Task item — "660x564 pixels." appears in one line of the records below. Output that line and each one after it, exactly, through the last line.

Provided data —
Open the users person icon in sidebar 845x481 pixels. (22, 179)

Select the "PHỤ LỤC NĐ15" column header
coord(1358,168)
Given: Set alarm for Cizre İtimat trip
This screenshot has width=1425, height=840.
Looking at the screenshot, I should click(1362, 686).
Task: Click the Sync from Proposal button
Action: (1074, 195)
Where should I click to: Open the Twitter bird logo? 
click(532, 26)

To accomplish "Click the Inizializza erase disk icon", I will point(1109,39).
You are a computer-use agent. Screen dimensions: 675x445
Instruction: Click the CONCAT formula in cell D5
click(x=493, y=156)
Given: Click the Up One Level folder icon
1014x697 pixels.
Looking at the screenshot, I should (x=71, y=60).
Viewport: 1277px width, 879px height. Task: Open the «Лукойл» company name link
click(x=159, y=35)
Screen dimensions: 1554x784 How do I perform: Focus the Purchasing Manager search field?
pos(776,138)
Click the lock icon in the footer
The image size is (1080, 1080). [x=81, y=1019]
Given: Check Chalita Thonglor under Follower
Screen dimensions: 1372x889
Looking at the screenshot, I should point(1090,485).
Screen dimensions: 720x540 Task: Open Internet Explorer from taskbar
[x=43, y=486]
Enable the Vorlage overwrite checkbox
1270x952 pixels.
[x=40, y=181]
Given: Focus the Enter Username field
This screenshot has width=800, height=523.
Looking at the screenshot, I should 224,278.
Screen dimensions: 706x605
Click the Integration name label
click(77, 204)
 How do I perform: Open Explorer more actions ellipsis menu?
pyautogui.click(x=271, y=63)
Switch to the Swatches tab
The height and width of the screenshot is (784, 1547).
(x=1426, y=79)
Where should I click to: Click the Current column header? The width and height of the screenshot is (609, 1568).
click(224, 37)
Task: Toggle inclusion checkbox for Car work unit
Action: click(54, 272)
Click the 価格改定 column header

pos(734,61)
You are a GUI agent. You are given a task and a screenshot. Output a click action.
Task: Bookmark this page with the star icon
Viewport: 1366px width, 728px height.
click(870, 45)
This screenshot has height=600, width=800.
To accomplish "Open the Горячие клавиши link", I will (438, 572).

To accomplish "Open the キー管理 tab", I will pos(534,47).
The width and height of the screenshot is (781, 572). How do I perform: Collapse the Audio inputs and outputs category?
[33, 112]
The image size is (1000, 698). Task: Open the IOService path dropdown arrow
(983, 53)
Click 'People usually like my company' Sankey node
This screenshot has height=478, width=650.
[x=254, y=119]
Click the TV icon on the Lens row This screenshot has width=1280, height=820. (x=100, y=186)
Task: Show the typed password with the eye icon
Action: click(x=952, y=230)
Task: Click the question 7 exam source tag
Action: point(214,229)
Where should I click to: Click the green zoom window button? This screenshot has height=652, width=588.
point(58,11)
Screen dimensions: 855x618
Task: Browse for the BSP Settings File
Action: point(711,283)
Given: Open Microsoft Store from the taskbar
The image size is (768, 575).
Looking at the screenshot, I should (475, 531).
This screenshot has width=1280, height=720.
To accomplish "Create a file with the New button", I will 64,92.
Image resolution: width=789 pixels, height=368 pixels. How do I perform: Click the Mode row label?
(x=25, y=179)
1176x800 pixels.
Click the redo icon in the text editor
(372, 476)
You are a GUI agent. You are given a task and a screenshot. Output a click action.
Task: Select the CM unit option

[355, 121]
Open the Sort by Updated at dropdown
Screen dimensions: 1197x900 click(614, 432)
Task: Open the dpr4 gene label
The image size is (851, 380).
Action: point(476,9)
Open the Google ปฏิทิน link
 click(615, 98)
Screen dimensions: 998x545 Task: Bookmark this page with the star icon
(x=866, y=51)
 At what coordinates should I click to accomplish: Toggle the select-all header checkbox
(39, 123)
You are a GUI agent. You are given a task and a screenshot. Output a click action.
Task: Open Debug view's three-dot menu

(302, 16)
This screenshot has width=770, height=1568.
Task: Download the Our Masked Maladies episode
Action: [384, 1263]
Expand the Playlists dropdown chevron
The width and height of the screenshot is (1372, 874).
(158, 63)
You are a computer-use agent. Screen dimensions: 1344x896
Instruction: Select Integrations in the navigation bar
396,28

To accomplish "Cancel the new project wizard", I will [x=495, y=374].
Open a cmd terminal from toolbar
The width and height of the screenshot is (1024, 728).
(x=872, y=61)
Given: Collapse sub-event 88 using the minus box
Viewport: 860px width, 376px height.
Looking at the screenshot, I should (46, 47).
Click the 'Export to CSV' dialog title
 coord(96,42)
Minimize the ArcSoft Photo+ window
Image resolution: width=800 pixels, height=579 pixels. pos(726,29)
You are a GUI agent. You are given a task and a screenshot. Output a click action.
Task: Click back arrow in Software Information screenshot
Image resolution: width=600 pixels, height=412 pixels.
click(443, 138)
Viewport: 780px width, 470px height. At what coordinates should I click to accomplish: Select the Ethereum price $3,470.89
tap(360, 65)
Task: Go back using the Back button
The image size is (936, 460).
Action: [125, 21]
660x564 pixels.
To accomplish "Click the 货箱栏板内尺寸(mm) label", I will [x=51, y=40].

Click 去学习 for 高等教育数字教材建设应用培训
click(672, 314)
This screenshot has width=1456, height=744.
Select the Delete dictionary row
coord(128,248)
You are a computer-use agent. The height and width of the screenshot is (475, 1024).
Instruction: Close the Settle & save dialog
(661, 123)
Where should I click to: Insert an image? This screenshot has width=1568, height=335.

Task output —
660x564 pixels.
To accomplish "Click the 货箱栏板内尺寸(mm) label", I will [x=51, y=40].

Click 去学习 for 高等教育数字教材建设应用培训
click(672, 314)
This screenshot has width=1456, height=744.
Select the Delete dictionary row
coord(128,248)
You are a computer-use agent. The height and width of the screenshot is (475, 1024).
Instruction: Close the Settle & save dialog
(661, 123)
Where should I click to: Insert an image? This screenshot has width=1568, height=335.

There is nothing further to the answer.